• _Written exercise_
Pull out every row below and reproduce each one word for word. Omit the pictures.

• _Rows_
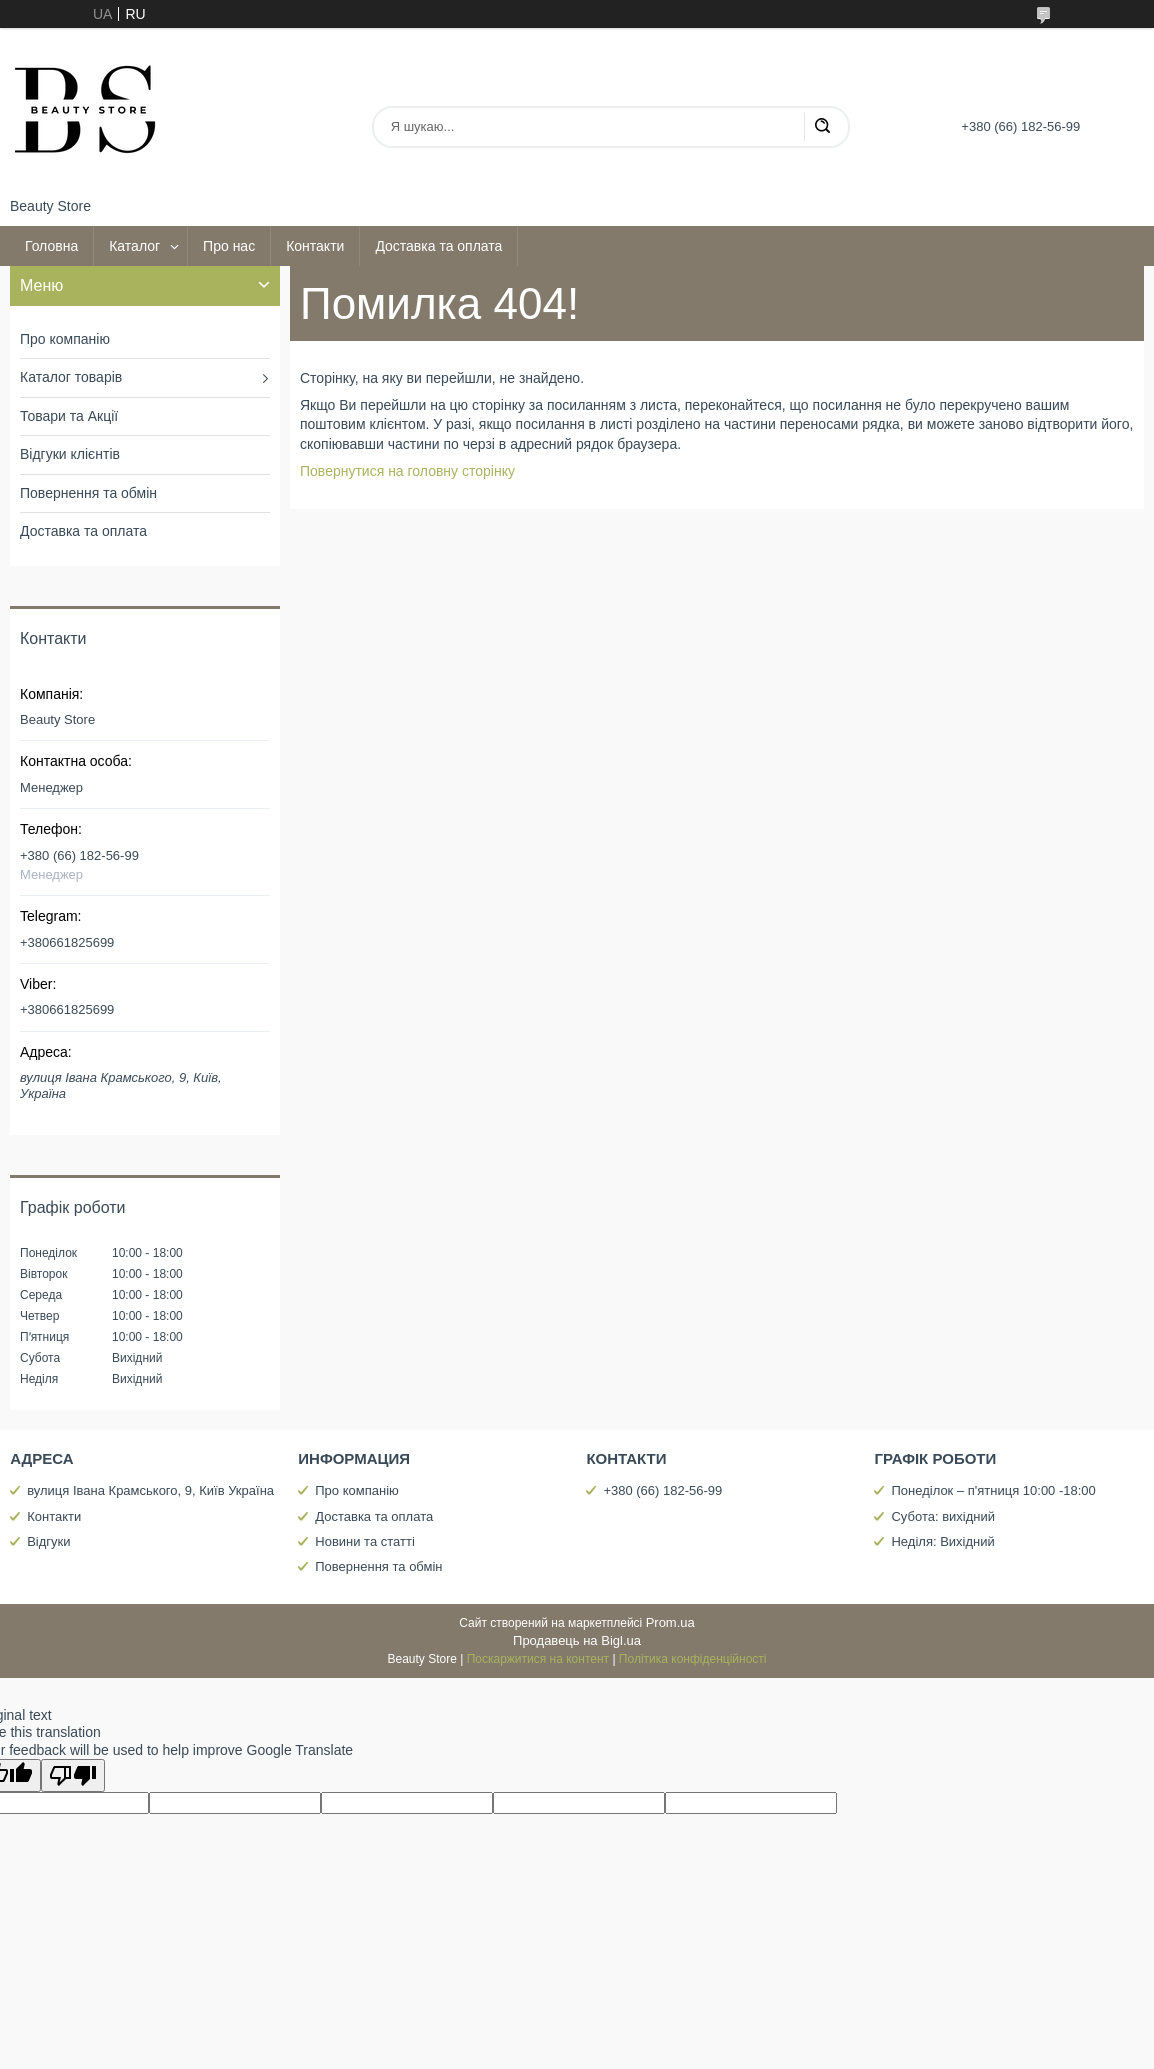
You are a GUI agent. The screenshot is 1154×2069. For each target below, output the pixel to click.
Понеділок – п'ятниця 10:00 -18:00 (993, 1490)
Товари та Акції (69, 416)
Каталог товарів (71, 377)
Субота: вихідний (943, 1516)
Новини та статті (365, 1541)
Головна (51, 246)
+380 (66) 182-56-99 (662, 1490)
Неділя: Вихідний (942, 1541)
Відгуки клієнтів (70, 454)
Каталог (134, 246)
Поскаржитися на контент (538, 1659)
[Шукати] (822, 127)
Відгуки (48, 1541)
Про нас (229, 246)
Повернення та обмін (88, 493)
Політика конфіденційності (693, 1659)
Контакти (315, 246)
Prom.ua (670, 1622)
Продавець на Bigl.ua (577, 1640)
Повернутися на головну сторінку (407, 471)
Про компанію (65, 339)
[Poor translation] (73, 1775)
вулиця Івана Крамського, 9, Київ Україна (150, 1490)
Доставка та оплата (438, 246)
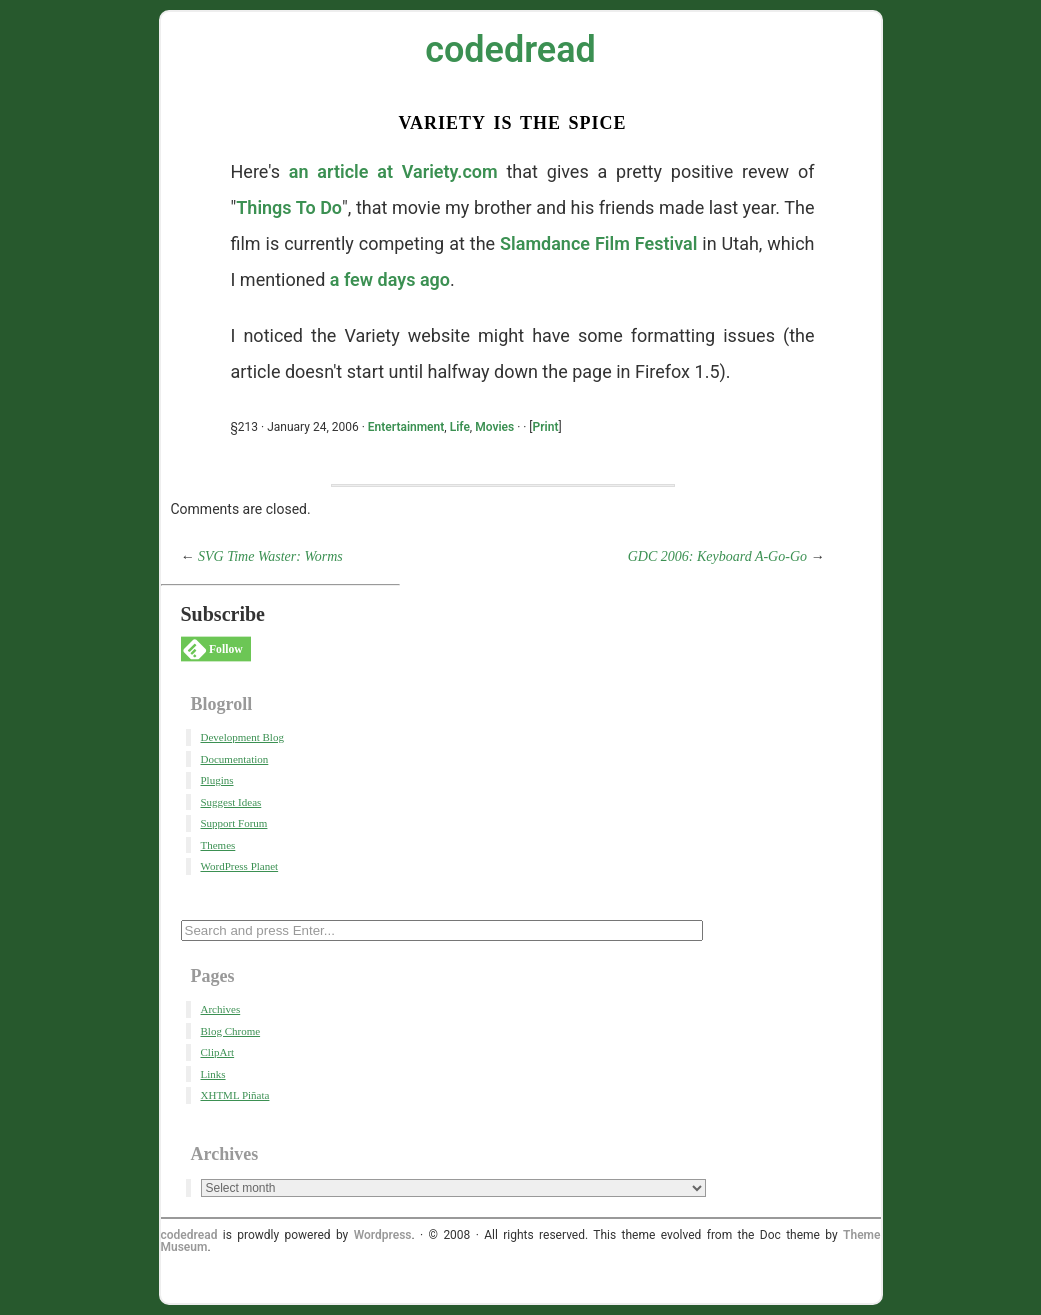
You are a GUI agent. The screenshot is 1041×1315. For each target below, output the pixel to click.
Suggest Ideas (231, 802)
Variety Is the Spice (512, 120)
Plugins (217, 780)
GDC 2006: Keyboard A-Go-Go (717, 556)
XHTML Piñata (235, 1095)
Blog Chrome (231, 1031)
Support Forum (234, 823)
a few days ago (390, 279)
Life (460, 427)
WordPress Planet (240, 866)
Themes (218, 845)
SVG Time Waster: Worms (270, 556)
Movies (494, 427)
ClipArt (218, 1052)
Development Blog (242, 737)
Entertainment (406, 427)
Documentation (235, 759)
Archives (221, 1009)
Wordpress (383, 1235)
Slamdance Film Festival (598, 243)
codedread (510, 50)
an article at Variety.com (393, 171)
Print (546, 427)
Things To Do (289, 207)
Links (213, 1074)
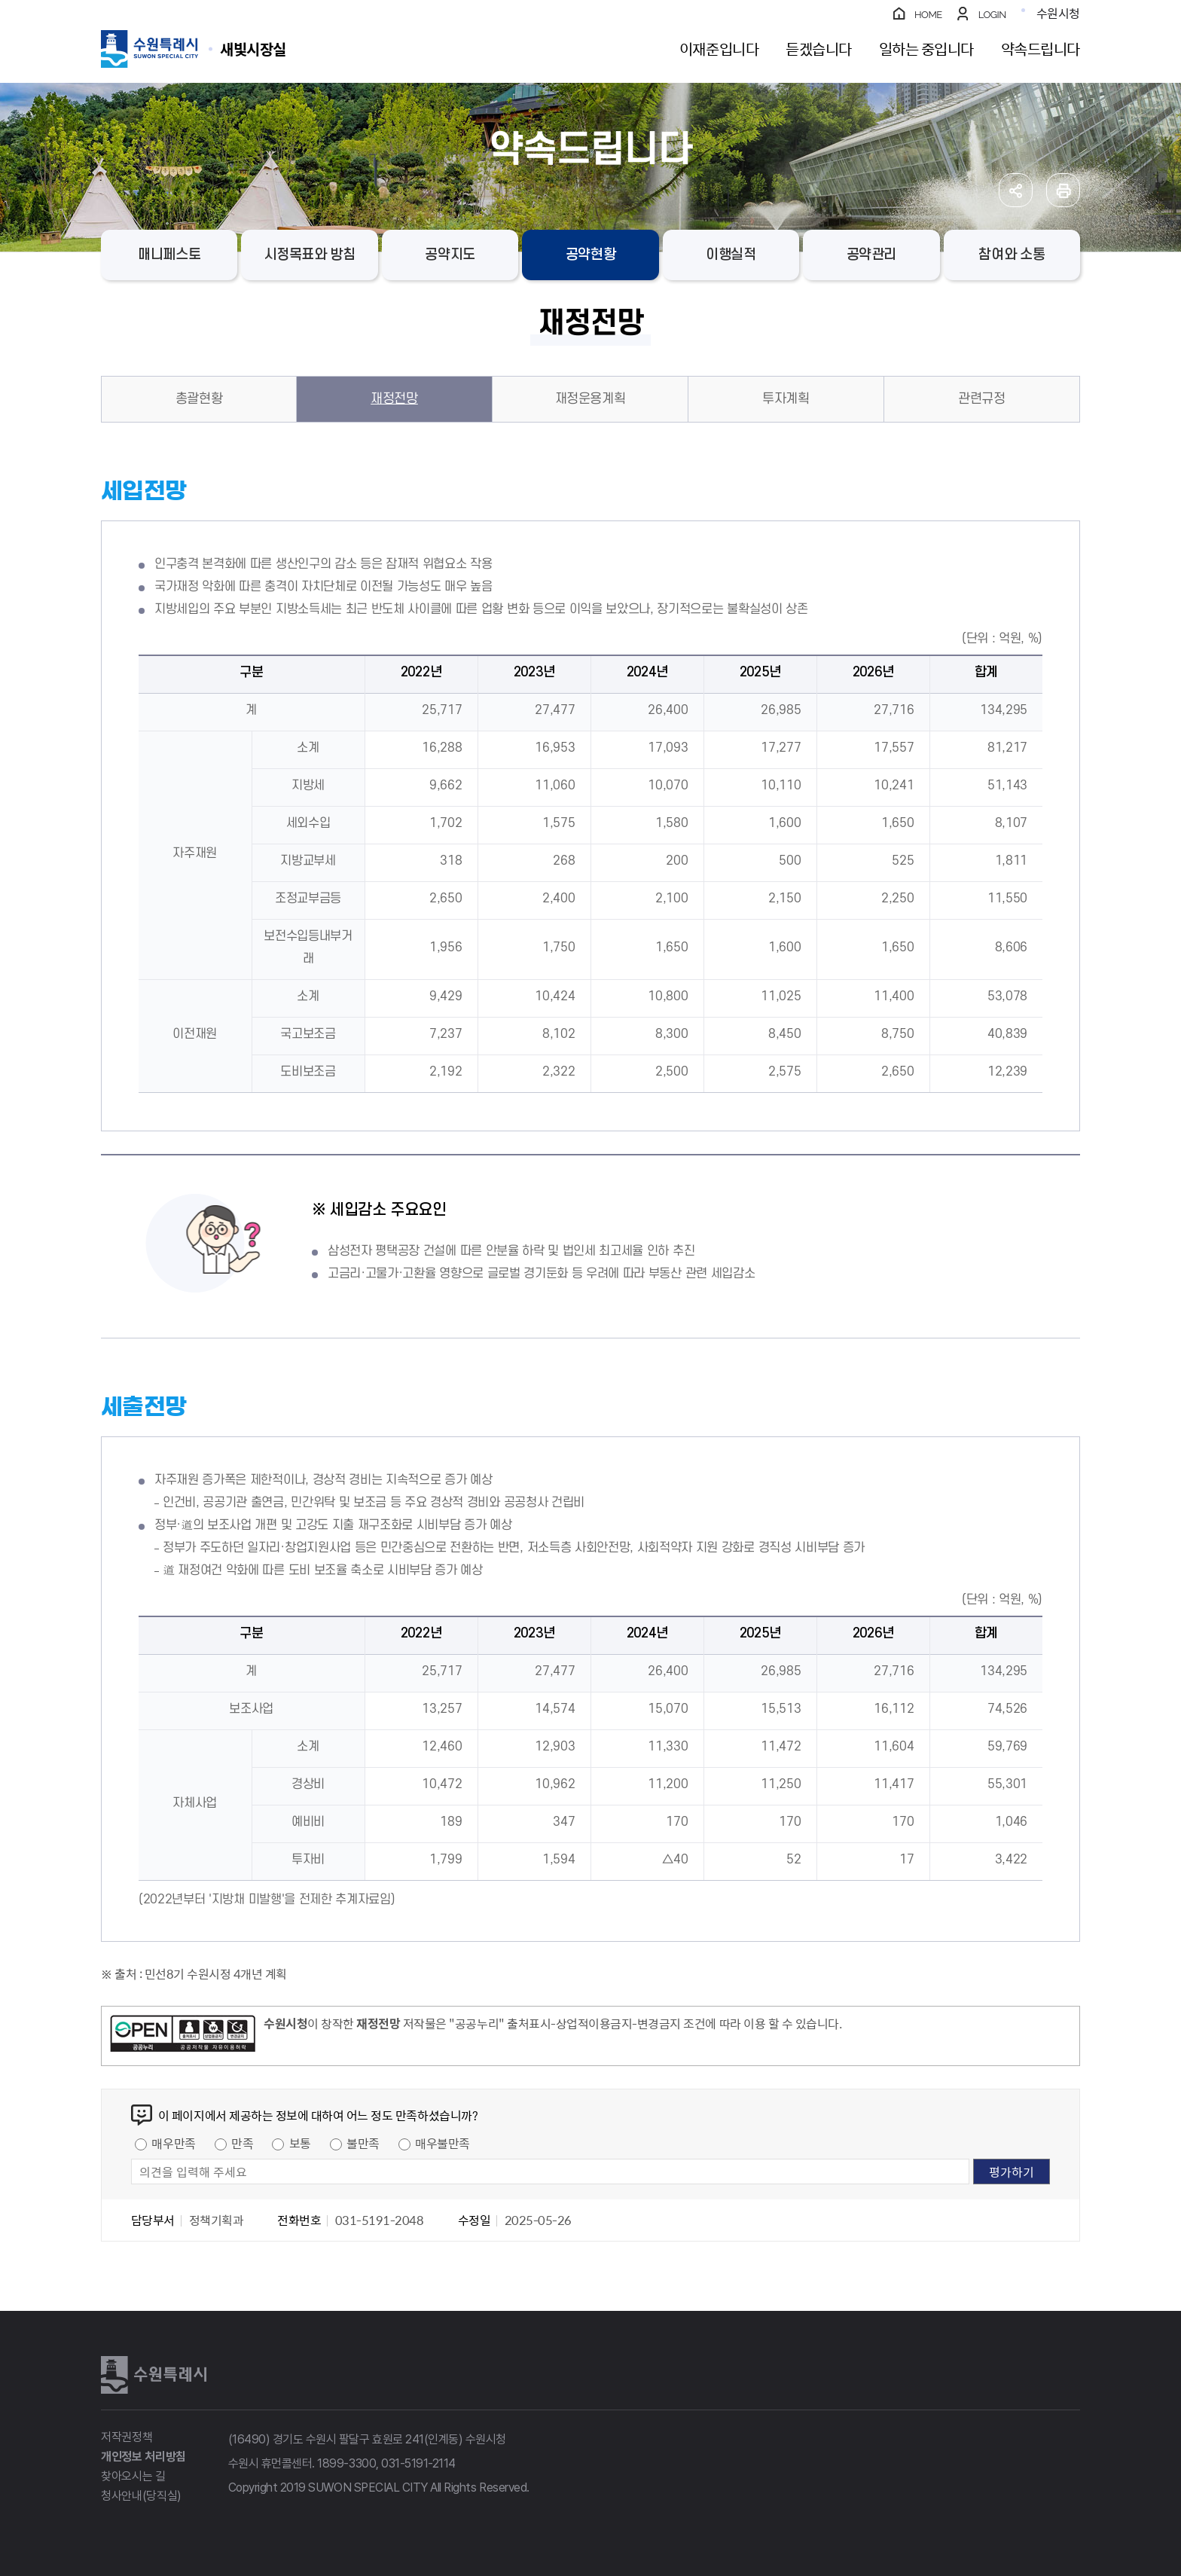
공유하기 (1016, 190)
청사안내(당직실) (141, 2496)
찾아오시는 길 (133, 2476)
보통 (300, 2143)
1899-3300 (346, 2463)
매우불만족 (442, 2143)
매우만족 (173, 2143)
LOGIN (992, 14)
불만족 (363, 2143)
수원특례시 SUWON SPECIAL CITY (253, 49)
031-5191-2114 (418, 2463)
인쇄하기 (1063, 190)
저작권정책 (126, 2437)
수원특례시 (153, 2375)
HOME (928, 14)
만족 (242, 2143)
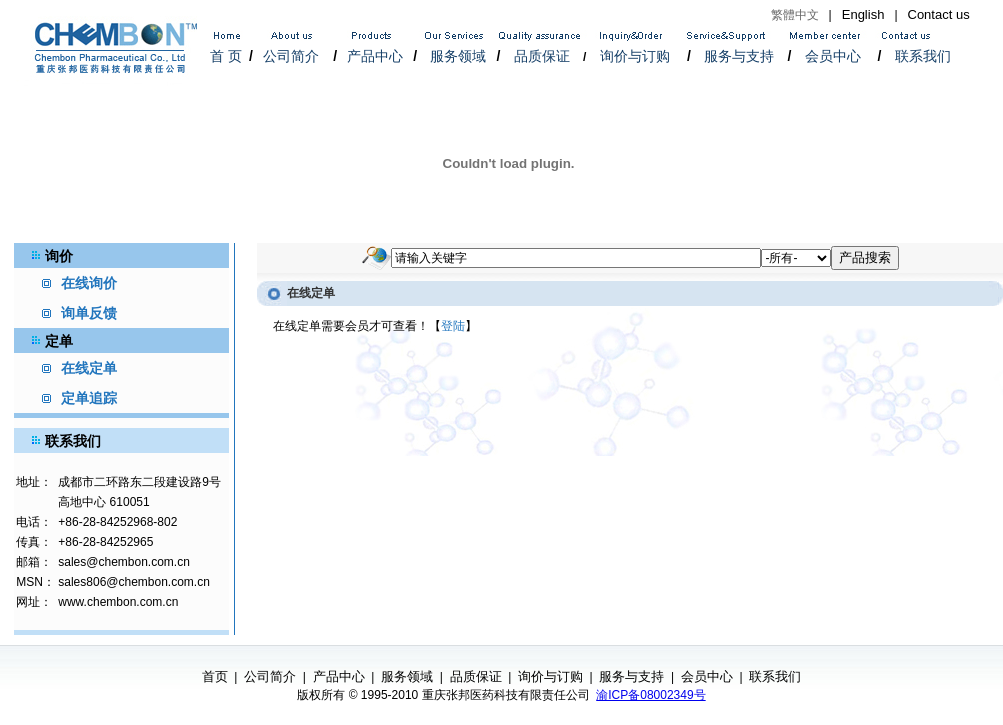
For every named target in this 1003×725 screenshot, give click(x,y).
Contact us (939, 14)
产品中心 (375, 56)
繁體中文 (795, 15)
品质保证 (542, 56)
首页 (215, 676)
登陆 (453, 326)
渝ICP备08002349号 (650, 695)
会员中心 (833, 56)
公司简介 (291, 56)
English (863, 14)
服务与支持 (739, 56)
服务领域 (458, 56)
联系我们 (923, 56)
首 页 (226, 56)
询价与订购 (635, 56)
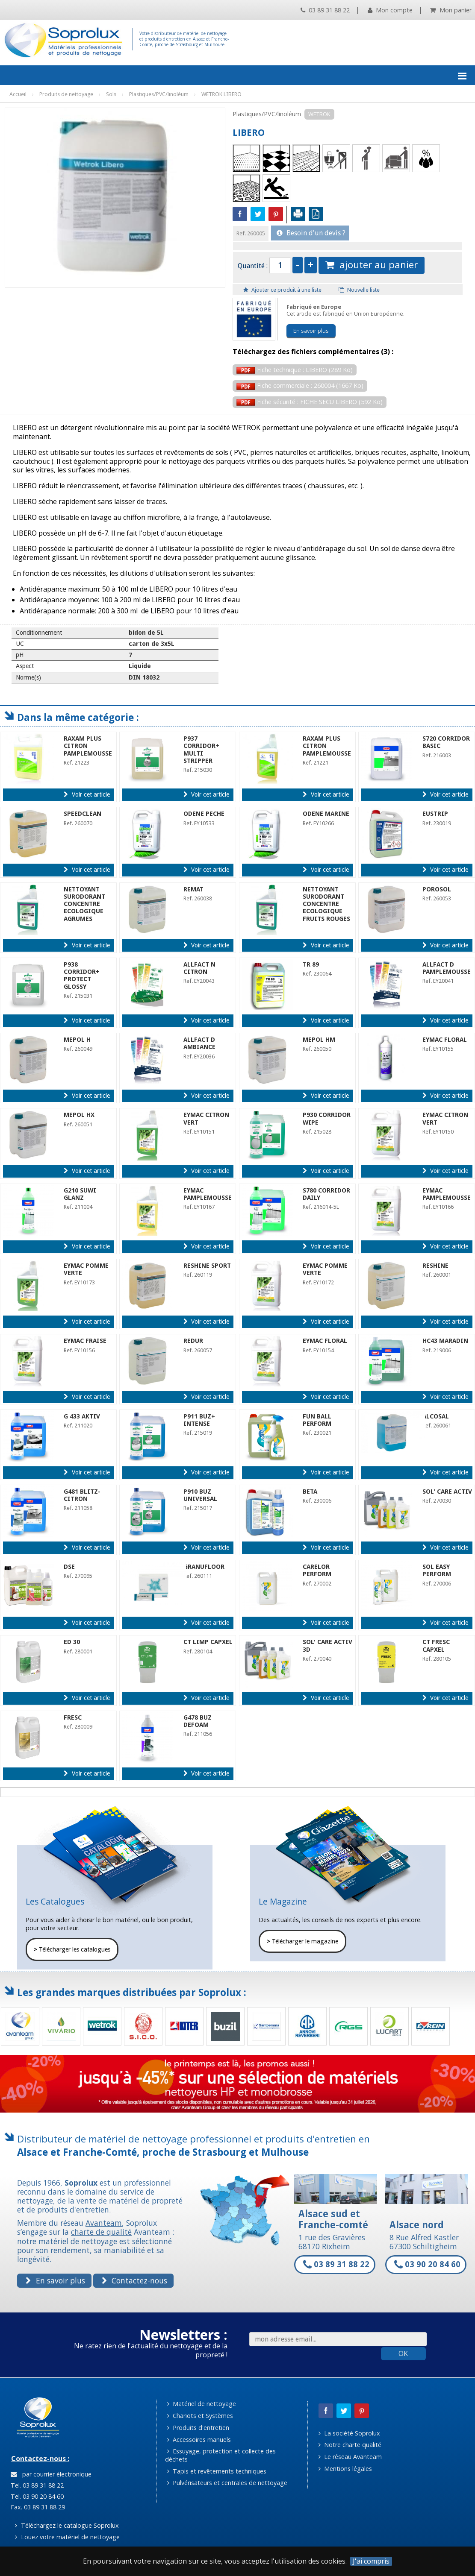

• _Exercise answer_
You are a GUI agent. The screenshot is 1154×2069. For each target below, output the pixel to click.
Понеділок – п'ятниця 10:00 -18:00 (993, 1490)
Товари та Акції (69, 416)
Каталог товарів (71, 377)
Субота: вихідний (943, 1516)
Новини та статті (365, 1541)
Головна (51, 246)
+380 (66) 182-56-99 (662, 1490)
Неділя: Вихідний (942, 1541)
Відгуки клієнтів (70, 454)
Каталог (134, 246)
Поскаржитися на контент (538, 1659)
[Шукати] (822, 127)
Відгуки (48, 1541)
Про нас (229, 246)
Повернення та обмін (88, 493)
Політика конфіденційності (693, 1659)
Контакти (315, 246)
Prom.ua (670, 1622)
Продавець на Bigl.ua (577, 1640)
Повернутися на головну сторінку (407, 471)
Про компанію (65, 339)
[Poor translation] (73, 1775)
вулиця Івана Крамського, 9, Київ Україна (150, 1490)
Доставка та оплата (438, 246)
You are a GUI agent. The screenshot is 1041×1315. For each target below, output the pixel to click.
Suggest Ideas (231, 802)
Variety Is the Spice (512, 120)
Plugins (217, 780)
GDC 2006: Keyboard A-Go-Go (717, 556)
XHTML Piñata (235, 1095)
Blog Chrome (231, 1031)
Support Forum (234, 823)
a few days ago (390, 279)
Life (460, 427)
WordPress Planet (240, 866)
Themes (218, 845)
SVG Time Waster: Worms (270, 556)
Movies (494, 427)
ClipArt (218, 1052)
Development Blog (242, 737)
Entertainment (406, 427)
Documentation (235, 759)
Archives (221, 1009)
Wordpress (383, 1235)
Slamdance Film Festival (598, 243)
codedread (510, 50)
an article at Variety.com (393, 171)
Print (546, 427)
Things To Do (289, 207)
Links (213, 1074)
공유하기 (1016, 190)
청사안내(당직실) (141, 2496)
찾아오시는 길 (133, 2476)
보통 (300, 2143)
1899-3300 (346, 2463)
매우불만족 (442, 2143)
매우만족 (173, 2143)
LOGIN (992, 14)
불만족 (363, 2143)
수원특례시 SUWON SPECIAL CITY (253, 49)
031-5191-2114 (418, 2463)
인쇄하기 (1063, 190)
저작권정책 (126, 2437)
수원특례시 (153, 2375)
HOME (928, 14)
만족 (242, 2143)
For every named target in this 1003×725 screenshot, give click(x,y).
Contact us (939, 14)
产品中心 (375, 56)
繁體中文 (795, 15)
品质保证 (542, 56)
首页 (215, 676)
登陆 (453, 326)
渝ICP备08002349号 (650, 695)
会员中心 (833, 56)
公司简介 (291, 56)
English (863, 14)
服务与支持 (739, 56)
服务领域 (458, 56)
联系我们 (923, 56)
首 页 (226, 56)
询价与订购 (635, 56)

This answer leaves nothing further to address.